- _Task statement_: Your answer must be an exact copy of the lines from the one holding "Click the 15 Sep 16:00 time label" through the last line of the entries below, with nothing added.

- _Task input_:
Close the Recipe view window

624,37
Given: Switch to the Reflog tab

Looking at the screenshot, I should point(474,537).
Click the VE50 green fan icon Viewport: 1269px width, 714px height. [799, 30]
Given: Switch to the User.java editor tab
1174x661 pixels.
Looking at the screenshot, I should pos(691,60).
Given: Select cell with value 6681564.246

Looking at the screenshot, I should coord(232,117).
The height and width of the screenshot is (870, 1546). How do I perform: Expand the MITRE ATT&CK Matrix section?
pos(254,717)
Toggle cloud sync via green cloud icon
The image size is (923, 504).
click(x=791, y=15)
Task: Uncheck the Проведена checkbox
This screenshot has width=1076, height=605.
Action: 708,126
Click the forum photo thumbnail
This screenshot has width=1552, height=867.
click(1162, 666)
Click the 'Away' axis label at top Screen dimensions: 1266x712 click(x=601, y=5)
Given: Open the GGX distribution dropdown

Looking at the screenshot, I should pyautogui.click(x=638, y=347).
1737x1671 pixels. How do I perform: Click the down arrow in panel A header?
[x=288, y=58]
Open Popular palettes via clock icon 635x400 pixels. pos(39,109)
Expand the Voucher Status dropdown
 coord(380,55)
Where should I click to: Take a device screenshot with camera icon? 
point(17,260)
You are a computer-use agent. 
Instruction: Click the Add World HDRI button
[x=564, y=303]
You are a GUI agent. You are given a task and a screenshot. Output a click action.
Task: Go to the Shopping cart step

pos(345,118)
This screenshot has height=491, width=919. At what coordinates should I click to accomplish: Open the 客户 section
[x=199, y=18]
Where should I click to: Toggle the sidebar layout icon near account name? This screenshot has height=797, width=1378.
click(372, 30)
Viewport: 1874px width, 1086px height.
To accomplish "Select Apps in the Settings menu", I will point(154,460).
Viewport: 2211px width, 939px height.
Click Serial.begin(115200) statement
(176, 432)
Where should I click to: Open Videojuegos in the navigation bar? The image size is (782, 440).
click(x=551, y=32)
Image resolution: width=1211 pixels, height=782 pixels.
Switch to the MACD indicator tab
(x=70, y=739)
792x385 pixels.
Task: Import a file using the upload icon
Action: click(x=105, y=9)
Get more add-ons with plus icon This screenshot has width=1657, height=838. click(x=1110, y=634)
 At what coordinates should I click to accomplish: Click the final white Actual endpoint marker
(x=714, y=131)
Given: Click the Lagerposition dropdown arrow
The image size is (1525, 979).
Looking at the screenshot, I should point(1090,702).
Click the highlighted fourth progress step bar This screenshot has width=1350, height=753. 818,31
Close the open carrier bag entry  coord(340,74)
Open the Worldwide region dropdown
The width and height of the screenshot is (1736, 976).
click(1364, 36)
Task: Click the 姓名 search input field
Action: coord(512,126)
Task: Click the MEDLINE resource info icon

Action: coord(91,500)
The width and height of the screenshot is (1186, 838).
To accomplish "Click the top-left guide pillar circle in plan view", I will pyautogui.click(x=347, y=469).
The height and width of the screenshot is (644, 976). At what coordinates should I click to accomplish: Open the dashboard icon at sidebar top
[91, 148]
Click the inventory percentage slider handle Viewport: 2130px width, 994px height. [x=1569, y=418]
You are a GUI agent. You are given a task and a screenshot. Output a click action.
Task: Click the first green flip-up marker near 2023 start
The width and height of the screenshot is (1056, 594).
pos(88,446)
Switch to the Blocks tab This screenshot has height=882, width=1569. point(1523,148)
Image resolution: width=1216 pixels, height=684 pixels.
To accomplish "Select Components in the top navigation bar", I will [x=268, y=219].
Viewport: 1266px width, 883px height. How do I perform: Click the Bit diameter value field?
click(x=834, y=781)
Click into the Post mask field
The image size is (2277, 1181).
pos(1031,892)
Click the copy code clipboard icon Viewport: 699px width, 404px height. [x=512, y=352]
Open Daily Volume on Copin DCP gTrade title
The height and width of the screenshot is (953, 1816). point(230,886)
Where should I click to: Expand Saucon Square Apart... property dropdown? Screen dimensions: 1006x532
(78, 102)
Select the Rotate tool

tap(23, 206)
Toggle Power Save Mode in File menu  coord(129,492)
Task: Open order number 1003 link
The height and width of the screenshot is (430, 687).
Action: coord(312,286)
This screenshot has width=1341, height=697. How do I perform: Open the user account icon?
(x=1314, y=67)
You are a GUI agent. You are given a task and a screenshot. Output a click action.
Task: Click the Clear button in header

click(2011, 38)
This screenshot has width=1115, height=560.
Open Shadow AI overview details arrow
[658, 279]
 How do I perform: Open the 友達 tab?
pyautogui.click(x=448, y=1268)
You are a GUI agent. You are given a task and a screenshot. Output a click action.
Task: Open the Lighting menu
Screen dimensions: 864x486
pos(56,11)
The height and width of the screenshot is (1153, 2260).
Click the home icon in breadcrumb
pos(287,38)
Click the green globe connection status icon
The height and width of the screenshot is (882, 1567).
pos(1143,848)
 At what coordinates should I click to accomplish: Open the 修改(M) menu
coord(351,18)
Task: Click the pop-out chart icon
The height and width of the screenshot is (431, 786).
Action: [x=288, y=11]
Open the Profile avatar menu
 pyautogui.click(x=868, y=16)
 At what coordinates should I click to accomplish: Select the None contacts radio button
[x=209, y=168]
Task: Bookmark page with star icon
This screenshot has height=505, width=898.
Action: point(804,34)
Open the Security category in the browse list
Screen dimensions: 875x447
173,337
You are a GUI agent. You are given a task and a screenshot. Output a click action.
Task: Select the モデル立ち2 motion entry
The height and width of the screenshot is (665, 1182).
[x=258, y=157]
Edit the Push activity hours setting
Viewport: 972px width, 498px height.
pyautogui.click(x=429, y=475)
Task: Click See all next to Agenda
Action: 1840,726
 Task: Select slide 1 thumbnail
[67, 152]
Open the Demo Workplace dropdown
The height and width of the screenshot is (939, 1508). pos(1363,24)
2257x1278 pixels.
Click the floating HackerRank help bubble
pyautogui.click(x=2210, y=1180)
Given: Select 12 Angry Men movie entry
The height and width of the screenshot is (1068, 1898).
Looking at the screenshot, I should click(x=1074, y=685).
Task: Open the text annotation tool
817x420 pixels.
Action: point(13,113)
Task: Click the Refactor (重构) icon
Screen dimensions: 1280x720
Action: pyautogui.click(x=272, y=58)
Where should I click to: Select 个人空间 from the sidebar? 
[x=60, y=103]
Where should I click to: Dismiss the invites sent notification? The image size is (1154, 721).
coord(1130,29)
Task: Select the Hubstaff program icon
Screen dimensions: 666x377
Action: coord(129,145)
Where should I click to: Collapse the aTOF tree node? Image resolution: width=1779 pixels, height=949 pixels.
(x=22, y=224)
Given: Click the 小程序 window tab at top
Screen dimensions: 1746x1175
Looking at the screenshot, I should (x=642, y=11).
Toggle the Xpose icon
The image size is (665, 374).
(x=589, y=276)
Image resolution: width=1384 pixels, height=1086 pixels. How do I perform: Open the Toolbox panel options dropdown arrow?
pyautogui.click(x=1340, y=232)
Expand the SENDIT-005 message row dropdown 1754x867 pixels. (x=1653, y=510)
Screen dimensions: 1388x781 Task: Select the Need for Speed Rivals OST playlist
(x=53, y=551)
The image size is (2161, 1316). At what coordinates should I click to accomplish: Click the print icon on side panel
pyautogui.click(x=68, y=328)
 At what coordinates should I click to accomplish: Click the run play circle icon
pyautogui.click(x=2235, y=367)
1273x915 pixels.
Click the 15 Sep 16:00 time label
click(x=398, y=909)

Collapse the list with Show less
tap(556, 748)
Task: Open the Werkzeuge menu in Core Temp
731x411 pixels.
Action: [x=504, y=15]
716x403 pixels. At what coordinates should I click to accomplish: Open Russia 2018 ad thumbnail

- _Response below_:
Click the 15 Sep 16:00 time label
click(x=398, y=909)

Collapse the list with Show less
tap(556, 748)
Task: Open the Werkzeuge menu in Core Temp
731x411 pixels.
Action: [x=504, y=15]
716x403 pixels. At what coordinates should I click to accomplish: Open Russia 2018 ad thumbnail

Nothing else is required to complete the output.